Cette mesure semble minimale. Est-elle si anodine qu’elle n’y paraît concernant la fiscalité ?

Dominique Lefebvre Changer le mode de prélèvement n’est pas en soi une réforme fiscale parce que cela ne change pas le mode de calcul de l’impôt. Cette réforme n’est cependant pas simple à faire, car il faut garantir la confidentialité des données fiscales de nos concitoyens, ce qui est un impératif constitutionnel absolu, comme garantir l’égalité devant l’impôt, notamment entre salariés et non-salariés. Des solutions existent comme dans les autres pays qui l’ont mise en œuvre. Et il faudra surtout choisir les modalités de ce prélèvement, soit comme la CSG par l’employeur, soit par le système bancaire. Il faudra enfin régler la question de la transition, car il n’est pas possible de payer une année deux fois l’impôt, cela ne serait pas supportable socialement et économiquement, et l’État ne peut pas non plus perdre une année de recettes. Mais, au final, cela permettra dans l’avenir de réformer plus facilement cet impôt pour le rendre plus juste, qu’il s’agisse de remettre en cause des niches fiscales ou de rapprocher l’impôt sur le revenu et la CSG.

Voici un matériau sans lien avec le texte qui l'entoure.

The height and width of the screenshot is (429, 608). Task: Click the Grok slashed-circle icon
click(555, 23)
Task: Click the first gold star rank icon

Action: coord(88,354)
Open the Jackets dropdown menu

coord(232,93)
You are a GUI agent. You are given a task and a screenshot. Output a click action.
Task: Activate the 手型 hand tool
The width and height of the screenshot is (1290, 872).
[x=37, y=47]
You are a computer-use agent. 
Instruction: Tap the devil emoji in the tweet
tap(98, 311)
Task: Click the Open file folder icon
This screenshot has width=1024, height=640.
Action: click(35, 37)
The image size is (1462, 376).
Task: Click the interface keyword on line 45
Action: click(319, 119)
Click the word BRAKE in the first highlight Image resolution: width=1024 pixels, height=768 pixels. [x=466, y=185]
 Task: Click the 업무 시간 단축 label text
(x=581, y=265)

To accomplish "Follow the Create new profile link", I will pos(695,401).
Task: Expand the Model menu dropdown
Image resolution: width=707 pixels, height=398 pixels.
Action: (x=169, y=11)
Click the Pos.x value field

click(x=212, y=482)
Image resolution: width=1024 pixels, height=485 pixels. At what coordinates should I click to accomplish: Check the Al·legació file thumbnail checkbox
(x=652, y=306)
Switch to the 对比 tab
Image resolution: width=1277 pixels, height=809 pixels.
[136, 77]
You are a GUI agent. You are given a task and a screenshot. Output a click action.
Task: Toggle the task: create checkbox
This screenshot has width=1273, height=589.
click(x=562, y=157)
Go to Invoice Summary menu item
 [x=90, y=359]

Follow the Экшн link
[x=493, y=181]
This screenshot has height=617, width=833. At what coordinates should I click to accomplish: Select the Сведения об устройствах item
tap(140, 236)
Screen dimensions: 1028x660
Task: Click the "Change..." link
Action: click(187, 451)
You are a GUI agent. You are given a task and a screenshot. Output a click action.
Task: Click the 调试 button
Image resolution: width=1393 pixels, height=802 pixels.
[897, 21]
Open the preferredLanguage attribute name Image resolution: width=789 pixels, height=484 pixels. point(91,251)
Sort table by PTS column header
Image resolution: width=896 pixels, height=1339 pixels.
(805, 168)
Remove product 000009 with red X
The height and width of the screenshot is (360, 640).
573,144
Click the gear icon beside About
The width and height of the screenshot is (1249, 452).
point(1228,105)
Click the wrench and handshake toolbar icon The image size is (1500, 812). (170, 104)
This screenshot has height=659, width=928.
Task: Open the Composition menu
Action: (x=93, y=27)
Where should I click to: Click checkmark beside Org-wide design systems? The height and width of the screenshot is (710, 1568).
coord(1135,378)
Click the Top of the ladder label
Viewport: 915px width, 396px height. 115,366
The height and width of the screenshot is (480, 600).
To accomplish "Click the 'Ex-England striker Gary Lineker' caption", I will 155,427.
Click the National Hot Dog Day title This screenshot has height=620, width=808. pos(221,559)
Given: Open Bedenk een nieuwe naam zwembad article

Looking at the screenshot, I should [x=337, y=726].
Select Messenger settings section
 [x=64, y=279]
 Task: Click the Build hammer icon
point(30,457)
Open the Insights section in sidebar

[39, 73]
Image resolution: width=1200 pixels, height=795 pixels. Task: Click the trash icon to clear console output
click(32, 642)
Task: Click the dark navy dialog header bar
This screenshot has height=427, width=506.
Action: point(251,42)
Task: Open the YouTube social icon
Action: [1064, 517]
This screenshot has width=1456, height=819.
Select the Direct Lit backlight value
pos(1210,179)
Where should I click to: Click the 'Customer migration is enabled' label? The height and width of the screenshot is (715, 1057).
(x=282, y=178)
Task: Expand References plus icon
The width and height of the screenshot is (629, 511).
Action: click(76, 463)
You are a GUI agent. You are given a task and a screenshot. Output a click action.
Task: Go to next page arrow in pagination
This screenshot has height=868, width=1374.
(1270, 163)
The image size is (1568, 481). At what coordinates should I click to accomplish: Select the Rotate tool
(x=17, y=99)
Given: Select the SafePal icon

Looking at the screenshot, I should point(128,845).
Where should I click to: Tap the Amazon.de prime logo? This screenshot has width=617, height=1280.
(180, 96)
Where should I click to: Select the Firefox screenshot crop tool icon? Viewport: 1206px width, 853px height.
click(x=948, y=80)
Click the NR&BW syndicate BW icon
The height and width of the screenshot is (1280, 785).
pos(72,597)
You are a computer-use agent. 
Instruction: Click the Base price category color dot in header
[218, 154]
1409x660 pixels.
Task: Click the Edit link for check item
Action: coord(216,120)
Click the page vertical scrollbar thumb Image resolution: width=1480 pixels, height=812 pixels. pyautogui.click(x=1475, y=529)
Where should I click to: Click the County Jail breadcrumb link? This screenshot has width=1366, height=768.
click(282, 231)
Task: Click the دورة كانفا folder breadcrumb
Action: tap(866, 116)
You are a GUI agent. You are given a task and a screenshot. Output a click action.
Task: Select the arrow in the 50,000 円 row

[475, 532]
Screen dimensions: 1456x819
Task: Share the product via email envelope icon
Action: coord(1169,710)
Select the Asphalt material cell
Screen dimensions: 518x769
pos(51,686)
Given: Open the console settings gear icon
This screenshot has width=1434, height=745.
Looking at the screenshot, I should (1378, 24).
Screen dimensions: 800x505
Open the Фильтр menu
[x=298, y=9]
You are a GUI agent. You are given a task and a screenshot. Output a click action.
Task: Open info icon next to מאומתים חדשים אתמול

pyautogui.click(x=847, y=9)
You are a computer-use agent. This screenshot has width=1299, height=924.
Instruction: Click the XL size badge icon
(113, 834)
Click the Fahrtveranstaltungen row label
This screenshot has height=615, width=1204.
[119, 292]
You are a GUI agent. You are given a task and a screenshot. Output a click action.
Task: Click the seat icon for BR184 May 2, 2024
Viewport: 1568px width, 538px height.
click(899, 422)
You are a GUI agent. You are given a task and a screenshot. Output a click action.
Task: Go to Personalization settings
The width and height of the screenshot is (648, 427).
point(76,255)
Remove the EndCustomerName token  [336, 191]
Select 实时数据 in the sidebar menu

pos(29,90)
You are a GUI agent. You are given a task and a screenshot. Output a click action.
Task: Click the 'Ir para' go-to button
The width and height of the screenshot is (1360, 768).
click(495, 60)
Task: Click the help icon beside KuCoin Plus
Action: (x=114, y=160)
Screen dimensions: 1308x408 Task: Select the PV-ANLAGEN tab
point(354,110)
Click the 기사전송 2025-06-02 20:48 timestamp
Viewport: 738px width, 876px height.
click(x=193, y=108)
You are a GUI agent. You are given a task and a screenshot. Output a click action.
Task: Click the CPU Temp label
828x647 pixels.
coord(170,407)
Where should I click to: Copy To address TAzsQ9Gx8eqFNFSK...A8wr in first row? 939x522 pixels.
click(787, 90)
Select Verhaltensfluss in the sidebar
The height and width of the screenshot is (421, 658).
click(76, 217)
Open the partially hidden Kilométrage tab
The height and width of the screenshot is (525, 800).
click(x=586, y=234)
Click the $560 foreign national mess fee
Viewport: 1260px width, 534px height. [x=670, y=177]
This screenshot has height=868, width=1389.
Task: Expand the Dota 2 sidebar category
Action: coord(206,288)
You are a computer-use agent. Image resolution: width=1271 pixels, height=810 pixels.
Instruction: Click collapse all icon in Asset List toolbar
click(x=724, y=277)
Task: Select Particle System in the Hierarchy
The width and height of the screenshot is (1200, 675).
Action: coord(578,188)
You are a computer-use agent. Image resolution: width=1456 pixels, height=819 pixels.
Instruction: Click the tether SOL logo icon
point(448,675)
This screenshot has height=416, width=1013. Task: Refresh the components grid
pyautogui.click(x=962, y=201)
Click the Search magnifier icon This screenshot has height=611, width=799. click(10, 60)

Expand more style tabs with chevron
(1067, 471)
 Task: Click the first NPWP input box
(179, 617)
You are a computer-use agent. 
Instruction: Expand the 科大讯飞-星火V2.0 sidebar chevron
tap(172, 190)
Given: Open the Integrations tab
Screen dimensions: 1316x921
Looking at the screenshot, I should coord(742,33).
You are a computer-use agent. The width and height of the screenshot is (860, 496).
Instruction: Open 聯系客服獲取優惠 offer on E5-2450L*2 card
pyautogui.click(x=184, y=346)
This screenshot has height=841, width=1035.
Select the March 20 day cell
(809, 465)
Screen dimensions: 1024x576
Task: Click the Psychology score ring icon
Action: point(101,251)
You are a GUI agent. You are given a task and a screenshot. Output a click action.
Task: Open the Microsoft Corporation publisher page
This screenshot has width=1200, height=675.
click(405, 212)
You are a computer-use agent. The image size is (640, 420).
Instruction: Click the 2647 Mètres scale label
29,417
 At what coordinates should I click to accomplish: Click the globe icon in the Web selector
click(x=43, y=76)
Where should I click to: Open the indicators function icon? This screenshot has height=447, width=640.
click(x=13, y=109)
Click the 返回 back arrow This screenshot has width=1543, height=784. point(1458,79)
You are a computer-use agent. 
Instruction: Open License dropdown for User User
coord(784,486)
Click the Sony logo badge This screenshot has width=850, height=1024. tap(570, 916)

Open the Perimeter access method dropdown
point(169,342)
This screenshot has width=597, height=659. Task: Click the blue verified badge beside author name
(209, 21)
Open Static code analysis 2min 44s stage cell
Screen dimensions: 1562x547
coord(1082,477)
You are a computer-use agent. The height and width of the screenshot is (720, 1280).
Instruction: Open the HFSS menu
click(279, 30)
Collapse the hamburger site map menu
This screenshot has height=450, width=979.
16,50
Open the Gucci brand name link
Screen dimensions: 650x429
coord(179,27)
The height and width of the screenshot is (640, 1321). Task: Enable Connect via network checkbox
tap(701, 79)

Jean-Marc Durand Les effets du prélèvement à la source ne seraient pas anodins. D’abord, seuls les revenus salariaux seraient concernés car faciles à suivre et à appréhender. Et la facture serait salée. Nous aurions à payer la même année l’impôt de l’année N-1 et l’impôt de l’année N. S’ajoutent à cette situation des questions touchant à l’évolution de l’architecture de la fiscalité des personnes et du financement de la protection sociale. Le prélèvement à la source de l’impôt sur le revenu est simple en présence d’un contribuable célibataire, sans personnes rattachées à son foyer fiscal et ne percevant que des salaires de la part d’un seul employeur. Il l’est nettement moins lorsque le foyer fiscal est composé de plusieurs personnes encaissant des revenus de sources différentes. Seule une modification de l’architecture de l’impôt sur le revenu, notamment en supprimant le quotient familial, permettrait de limiter les difficultés mais avec un gros impact sur les ménages (9 millions de foyers fiscaux seraient perdants selon un rapport de 2013 des services de Bercy). Au-delà d’une transformation de l’architecture de la fiscalité des personnes, c’est toute la cohérence et toute l’organisation des prélèvements fiscaux et sociaux que cela viendrait bouleverser. Par le moyen qu’il offre de rendre les prélèvements à la fois plus indolores et moins transparents, le prélèvement à la source représente le support logistique idéal à un processus visant à remplacer les cotisations sociales, tout particulièrement la part patronale, par de l’impôt des particuliers et donc à une fusion entre l’impôt sur le revenu et la CSG. Ce serait aussi le moyen d’économiser sur le dos des agents des finances jusqu’à supprimer 1 500 emplois. Enfin, les entreprises devenant collectrices de cet impôt, on peut s’interroger sur leur diligence à le reverser au Trésor public. La fraude à la TVA en donne un avant-goût. Et s’ajoute une question de confidentialité. Objectivement le prélèvement à la source représente un danger autant pour le devenir des prélèvements fiscaux et sociaux que pour les citoyens, dont l’impôt personnel augmenterait à coup sûr.